Versalis and Saipem to produce sustainable bioethanol

Versalis, Eni’s chemical company, and Saipem, an engineering and technological platform for sustainability, have signed an agreement to internationally promote PROESA®, Versalis’ proprietary technology used to produce sustainable bioethanol and chemicals from lignocellulosic biomass.

Versalis and Saipem will provide integrated and technologically advanced solutions for the sustainable production of bioethanol. The PROESA® process does not use crops intended for human consumption as a raw material, but rather produces second generation bioethanol (referred to as advanced biofuel by EU) through a process of hydrolysis and subsequent fermentation of agricultural biomasses available in abundance, such as agricultural waste, wood chips and energy crops.

Versalis will manage the commercial aspects relating to the granting of licence rights of the PROESA® technology and will provide engineering, assistance and training services.
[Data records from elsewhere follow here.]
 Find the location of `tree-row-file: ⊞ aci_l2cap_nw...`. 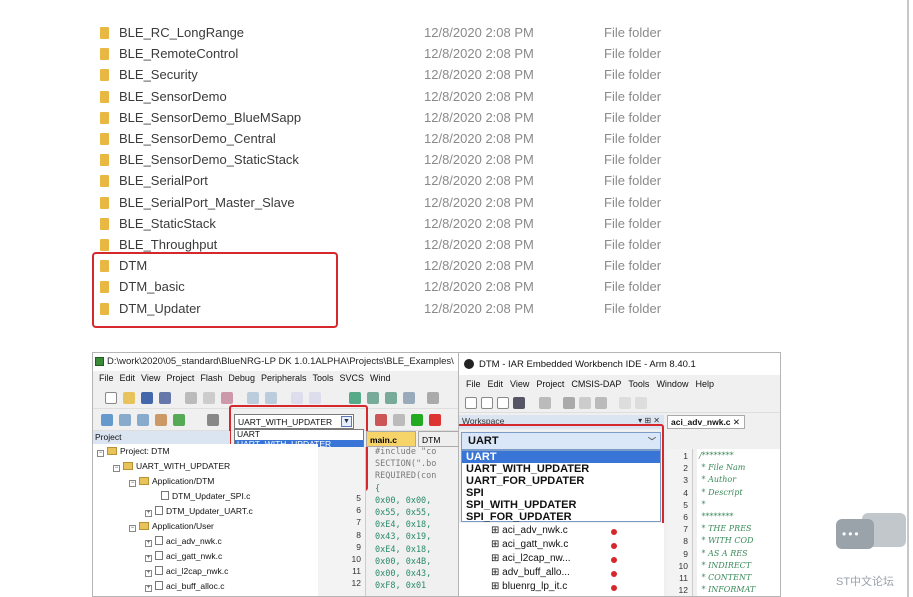

tree-row-file: ⊞ aci_l2cap_nw... is located at coordinates (531, 558).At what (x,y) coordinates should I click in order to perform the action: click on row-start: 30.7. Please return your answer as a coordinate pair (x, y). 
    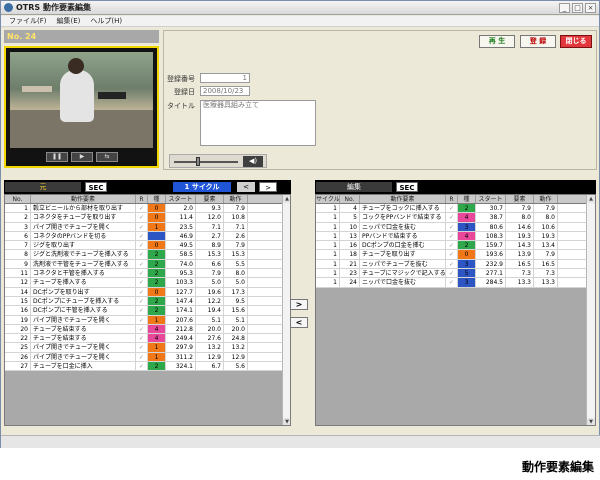
    Looking at the image, I should click on (491, 208).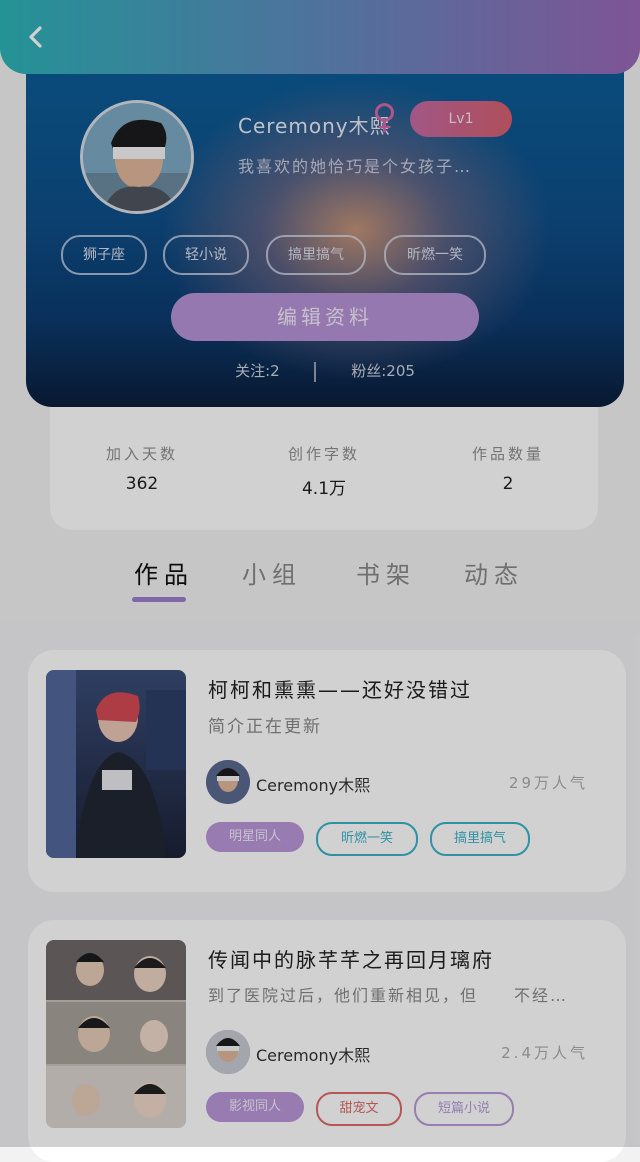 The image size is (640, 1162). Describe the element at coordinates (255, 1107) in the screenshot. I see `work-tag: 影视同人` at that location.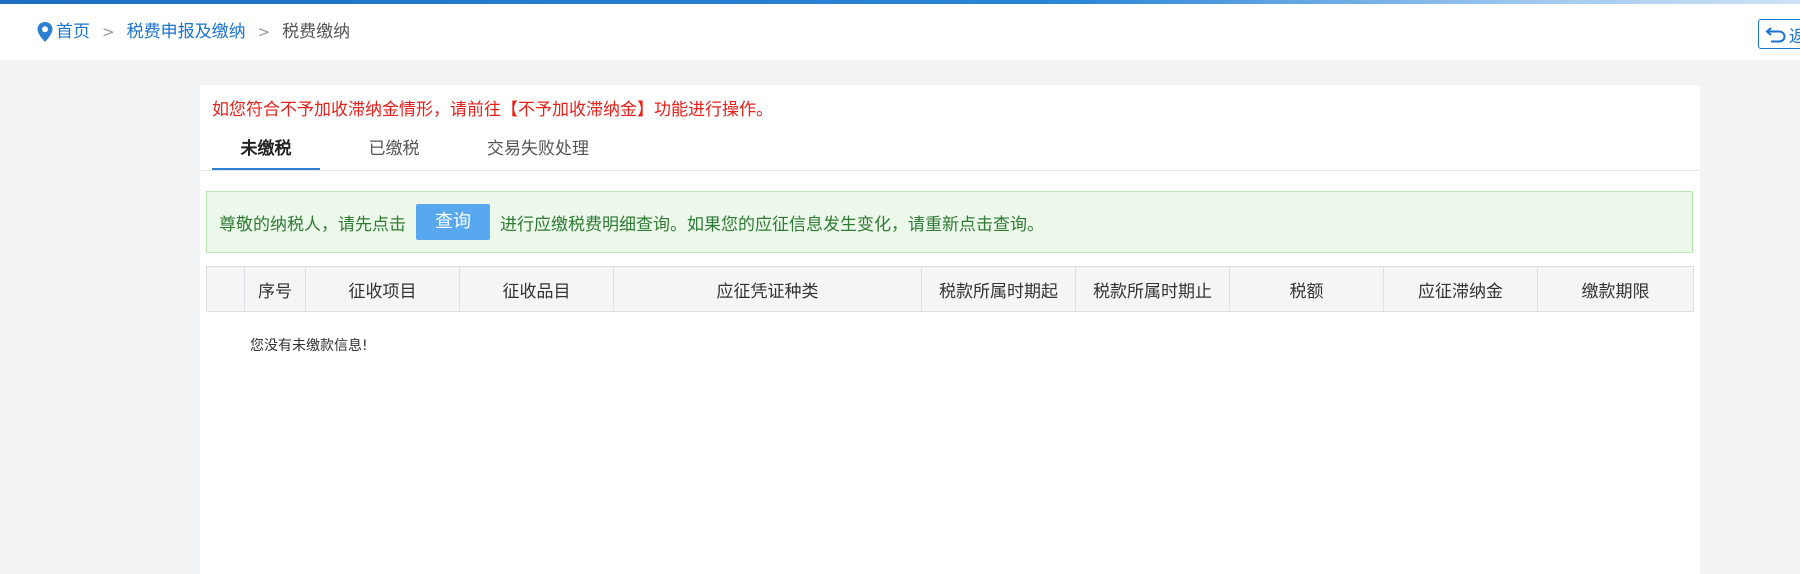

Saipem will be responsible for all the stages of production plants development, from design to construction. Furthermore, the two companies will collaborate with a dedicated joint team to further developments in the industrial process. The Versalis plant in Crescentino (Vercelli), where the PROESA® technology was developed, will be the reference plant for international marketing by the two companies.

Versalis, in line with Eni’s broader decarbonisation strategy, has launched a transformation plan that aims for its activities and products to be increasingly diversified and sustainable, providing a technological contribution to the circular economy. The agreement represents a unity of purpose with Saipem, a partner recognised worldwide in the field of design and in the construction of complex, reliable and optimised industrial plants.

Saipem, which has launched a strategy focused on energy transition, is expanding its offer of “green” chemical technologies with this agreement, meeting the growing national and international demand for sustainable and low environmental impact processes.